The nation’s capital was the first to draw blanks with question marks against this unique syndrome that has started haunting the lower slabs of the population ecosystem. Around 177 Multi-System Inflammatory Syndrome (MIS-C) (where C stands for children) cases have been caught, and the doctors are saddened with the results.

It seems the disease doesn’t itself go anywhere: Not today, Not anymore.

MIS-C is considered a syndrome because it is a collection of signs and symptoms, and also because not much is known about this disease, ranging from the causes and the risk factors.

Also christened Paediatric inflammatory multisystem syndrome, it is a rare systemic illness that involves persistent fever and extreme inflammation owing to exposure to the SARS-CoV-2. It has been noted that in such cases, failure of one or more organs might occur, and insufficient blood flow might occur.

The doctors feel that a majority of the children contracting COVID-19 and thereby falling into MIS might need Intensive Care support.

This life-threatening disease has proved fatal in under 2% of reported cases. Early recognition and prompt specialist attention are essential. Anti-inflammatory treatments have been used, with good responses being recorded for intravenous immunoglobulin (IVIG), with or without corticosteroids. Oxygen is often observed to be needed to provide for the children suffering from MIS. The researchers have also added that supportive care is key for treating clinical complications. 

Knowledge of this newly described syndrome is evolving rapidly. Its clinical features may appear somewhat similar to Kawasaki disease, a rare disease of unknown origin that typically affects young children, in which blood vessels become inflamed throughout the body. It can also show features of other serious inflammatory conditions of childhood, including toxic shock and macrophage activation syndromes. Nevertheless, it appears to be a separate syndrome. And it seems that older children tend to be affected too.

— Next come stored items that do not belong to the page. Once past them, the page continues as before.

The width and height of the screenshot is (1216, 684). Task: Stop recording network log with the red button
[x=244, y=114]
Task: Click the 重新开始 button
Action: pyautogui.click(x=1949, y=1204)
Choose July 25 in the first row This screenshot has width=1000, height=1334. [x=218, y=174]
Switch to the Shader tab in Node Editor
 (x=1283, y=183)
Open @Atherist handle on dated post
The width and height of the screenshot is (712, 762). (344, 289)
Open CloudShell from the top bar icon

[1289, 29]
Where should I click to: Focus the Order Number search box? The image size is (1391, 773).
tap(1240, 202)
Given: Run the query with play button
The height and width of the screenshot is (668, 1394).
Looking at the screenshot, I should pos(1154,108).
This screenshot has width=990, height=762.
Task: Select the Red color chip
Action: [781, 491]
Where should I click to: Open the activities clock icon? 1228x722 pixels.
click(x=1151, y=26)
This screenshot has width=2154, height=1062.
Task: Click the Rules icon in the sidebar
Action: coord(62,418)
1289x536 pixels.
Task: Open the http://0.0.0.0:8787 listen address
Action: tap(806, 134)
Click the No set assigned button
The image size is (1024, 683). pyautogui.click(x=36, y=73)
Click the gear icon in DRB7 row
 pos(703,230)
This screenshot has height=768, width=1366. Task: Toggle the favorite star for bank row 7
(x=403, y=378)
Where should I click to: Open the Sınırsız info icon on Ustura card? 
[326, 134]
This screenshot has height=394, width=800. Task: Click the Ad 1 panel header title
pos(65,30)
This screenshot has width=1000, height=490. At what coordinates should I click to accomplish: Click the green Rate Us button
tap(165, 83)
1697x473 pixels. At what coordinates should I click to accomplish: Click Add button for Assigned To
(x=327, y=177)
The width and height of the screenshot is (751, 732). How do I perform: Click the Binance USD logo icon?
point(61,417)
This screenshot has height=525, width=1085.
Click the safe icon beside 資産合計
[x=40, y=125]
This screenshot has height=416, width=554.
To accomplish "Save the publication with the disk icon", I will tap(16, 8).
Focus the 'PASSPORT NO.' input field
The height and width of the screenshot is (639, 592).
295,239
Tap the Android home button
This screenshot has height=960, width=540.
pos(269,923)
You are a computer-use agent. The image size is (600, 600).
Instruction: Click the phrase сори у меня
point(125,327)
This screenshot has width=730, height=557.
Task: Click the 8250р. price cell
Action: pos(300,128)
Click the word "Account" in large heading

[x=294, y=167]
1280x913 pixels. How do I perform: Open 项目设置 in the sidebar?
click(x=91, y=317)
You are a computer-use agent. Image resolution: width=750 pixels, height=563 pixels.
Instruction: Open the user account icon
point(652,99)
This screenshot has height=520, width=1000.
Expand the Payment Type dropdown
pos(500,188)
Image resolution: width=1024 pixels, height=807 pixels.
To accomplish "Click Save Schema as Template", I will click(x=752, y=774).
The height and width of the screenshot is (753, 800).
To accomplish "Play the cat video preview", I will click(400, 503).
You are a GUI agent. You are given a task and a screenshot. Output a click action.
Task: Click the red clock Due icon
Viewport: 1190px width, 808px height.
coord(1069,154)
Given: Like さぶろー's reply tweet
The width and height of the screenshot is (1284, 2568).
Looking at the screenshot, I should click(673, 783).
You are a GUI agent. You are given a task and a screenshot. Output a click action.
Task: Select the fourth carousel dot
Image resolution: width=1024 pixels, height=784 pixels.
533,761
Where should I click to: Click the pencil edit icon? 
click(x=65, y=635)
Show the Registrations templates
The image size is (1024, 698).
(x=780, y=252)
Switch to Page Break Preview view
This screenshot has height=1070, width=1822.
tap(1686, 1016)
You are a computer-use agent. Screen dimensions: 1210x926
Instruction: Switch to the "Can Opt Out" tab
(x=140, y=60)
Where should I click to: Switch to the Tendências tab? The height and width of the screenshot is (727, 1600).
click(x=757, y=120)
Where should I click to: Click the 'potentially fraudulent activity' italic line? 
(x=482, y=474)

Though the cause has been attributed to an ‘immunogenic special response’ of bodies to COVID-19, the actual reason hasn’t been established yet. Some common symptoms of this disease include breathlessness, sickness lasting 12 hours or longer, Vomiting, severe abdominal pain, skin rash, feeling unusually tired, fast heartbeat, red eyes, redness or swelling of the lips, tongue, hands and feet, headache, enlargement of lymph nodes.

The age group coming under the MIS-C scanner are children from the age groups from 6 months to 15 years. The majority, however, comes from 5-year-olds to 15-year-olds.

According to the data by the Indian Academy of Paediatrics Intensive Care Chapter, during the first wave of COVID-19, more than 2,000 cases of MIS-C were reported in the country.

Parents have been advised to be on guard even after the recovery of their children from COVID-19 as the syndrome is mostly treatable upon early diagnosis and intervention.

Dear parents, do rush to the nearest doctor if you decry your child holding such symptoms, and do not treat it lightly if the child has just recovered from COVID-19. Remember, prevention is always better than cure, and treatment of this disease is easier and risk free if the child is kept under intensive care.

In these hard times, look out for your loved ones, shielding them at times, and taking appropriate precautions. WHO has reported MIS-A (MIS in adults) as well in some parts of the world. Stay Safe, and Stay Strong.